* start Document segment *
CESTAT also noted the absence of ‘intermediary’ as a defined taxable category under the Finance Act, 1994, despite its use in determining SCI’s tax liability post-July 2012. It referenced Amrit Foods v. Commissioner of Central Excise (2005) and Brindavan Beverages (P) Ltd v. Commissioner of Central Excise (2007), where vague and non-speaking orders were deemed invalid. The tribunal concluded that the order lacked statutory credibility and failed to establish a clear link between the services provided and the alleged tax liability.

In light of these deficiencies, CESTAT remanded the matter to the original adjudicating authority for a fresh decision, instructing it to address the legal grounds for taxation based on statutory provisions rather than external interpretations.

The matter was argued by Ld. counsel Bharat Raichandani along with Advocate Neha Chakraborty.

FULL TEXT OF THE CESTAT MUMBAI ORDER

This appeal lies against demand of ₹ 3,58,67,793 for rendering of ‘business auxiliary service’ as well as ‘taxable service’ between October 2009 and September 2014 and of ₹ 14,35,303 between April 2014 to March 2015 under section 73 of Finance Act, 1994, along with applicable interest under section 75 of Finance Act, 1994 besides imposition of penalty under section 78 on the first of the demands and under section 76 of Finance Act, 1994,

2. The proceedings had been initiated following audit which, on perusal of the books of accounts, noted that tax liability under Finance Act, 1994 had not been discharged on ‘trade commission’ retained by them after paying off the ship-owners towards charter of other vessels from the charges levied upon their customers. From the facts and circumstances narrated in the impugned order, it would appear that M/s Shipping Corporation of India Ltd offered vessels on charter to various oil companies for lifting of crude from outside India to be delivered for refining in India. The agreements with these entities stipulates that, in the event of non-availability of vessels of M/s Shipping Corporation India Ltd, the charterer was responsible for provisioning with other vessel owners to be made available for cargo of the oil companies. It is reported that, as per commercial practice, owners of such vessels offered ‘commissions’ to the appellant as well as ‘brokerage and commission’ to other agents with the netted amount to be committed to them. It is also on record that, prior to 1st July 2012, ‘freight charges’ were not taxable and that, thereafter, exclude from tax through the negative list in section 66D of Finance Act, 1994. The dispute is thus, limited to the retained portion of the freight collected from the oil companies which jurisdictional tax authorities contended to commission received by the appellant herein for acting as an agent on behalf of oil companies in engaging vessels on charter and taxable in terms of section 65(105)(zzb) of Finance Act, 1994 upto June 2012 and as ‘taxable service’ under section 66B of Finance Act, 1994.
* end Document segment *
* start Provided material *
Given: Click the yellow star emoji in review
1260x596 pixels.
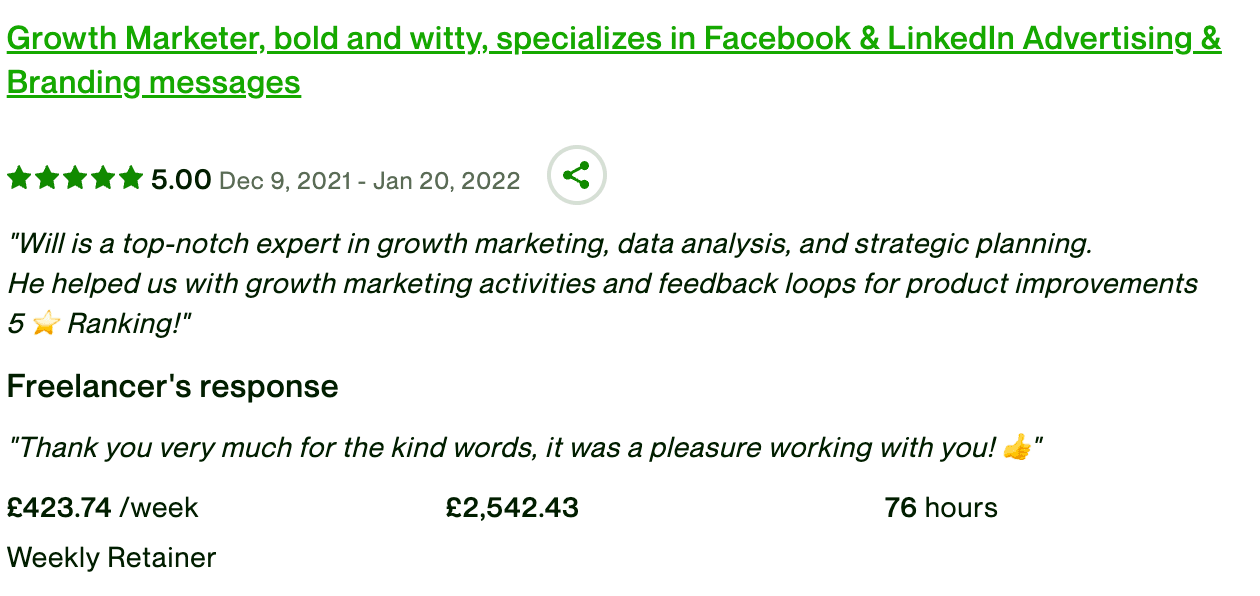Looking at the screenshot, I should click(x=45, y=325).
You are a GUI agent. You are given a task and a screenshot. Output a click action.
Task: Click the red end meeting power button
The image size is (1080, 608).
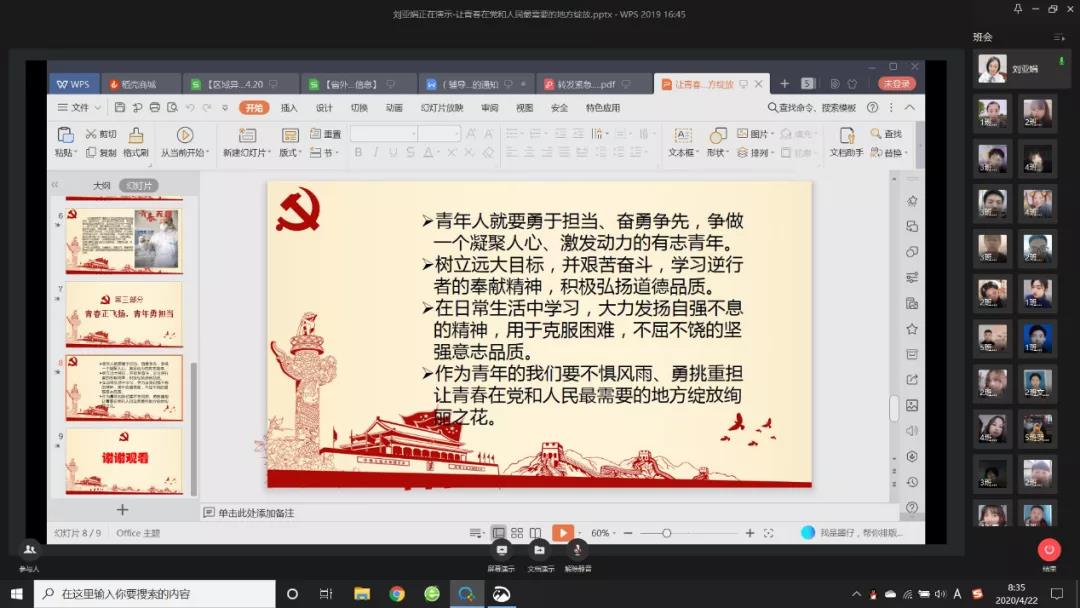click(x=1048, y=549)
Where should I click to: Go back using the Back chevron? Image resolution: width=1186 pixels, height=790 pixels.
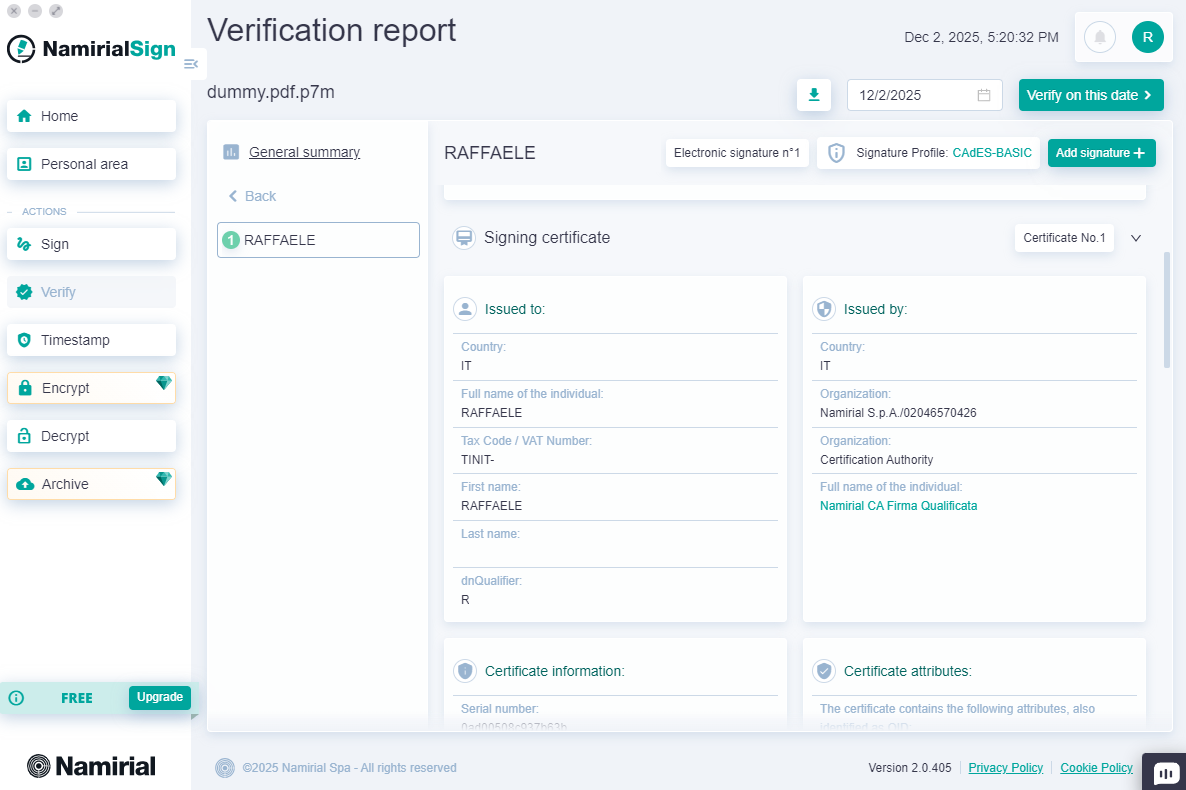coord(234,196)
* end Provided material *
What is asked
**1)** According to the CESTAT ruling excerpt, how much was demanded for the period April 2014 to March 2015?
**2)** Resume the CESTAT ruling excerpt on the Shipping Corporation of India tax appeal, picking up right after its final sentence.

Outputs in order
**1)** ₹ 14,35,303

**2)**
3. We cannot but notice the impugned order does refer to reliance upon the meaning of certain expressions accorded by Merriam Webster dictionary and Investopedia in the show cause notice to propose the impugned recovery, viz., ‘freight’ and ‘address commission’ respectively. It would appear to us that proposals in the show cause notice should necessarily be founded on the letter of law and, while an adjudicating authority may fall back upon outside reference such as publication and other sources in response to contentions of the notice, for interpretation, show cause notice should restrict itself to the provisions of law. Moreover, reliance on an external source which is not recognized in the statutes amounts to filling gaps in law that show cause notice issued under section 73 of Finance Act, 1994 should not. Notwithstanding this peculiarity, we proceed to decide the appeal on the common ground that the amount paid by customer to appellant under agreement to be ‘freight’ and ‘address commission’ to be the amount retained after paying off ‘vessel owner’ in accordance with those respective agreements.

4. From the impugned order, it would appear that the tax liability has been fastened on the ground that, for the period prior to 1st July 2012 ‘address commission’ was the consideration received by M/s Shipping Corporation India Ltd as ‘commission agent’ included in definition of ‘business auxiliary service’ in section 65(19) of Finance Act, 1994 and, as ‘intermediary’, for the period after 1st July 2012. At this stage it must be noted by us that ‘intermediary’ is not referred to in Finance Act, 1994 let alone as an activity liable to tax. It would appear that the expression has been drawn upon from the ‘Education Guide’ made available upon transition to the ‘negative list’ regime of Finance Act, 1994 and contextual restriction from empowerment under section 66C of Finance Act, 1994 to stipulate the place of provision of services essential in taxability of any ‘service’, other than excepted, excluded and exempted, without having to be identified by nomenclature. Such tax design pivoted upon ‘taxable territory’ subsumed hitherto existing Rules for taxing services procured from abroad and those rendered outside India. Location of provider of taxable service was upon determination as ‘intermediary’ with the dilution in the said Rules was deemed to be taxable territory.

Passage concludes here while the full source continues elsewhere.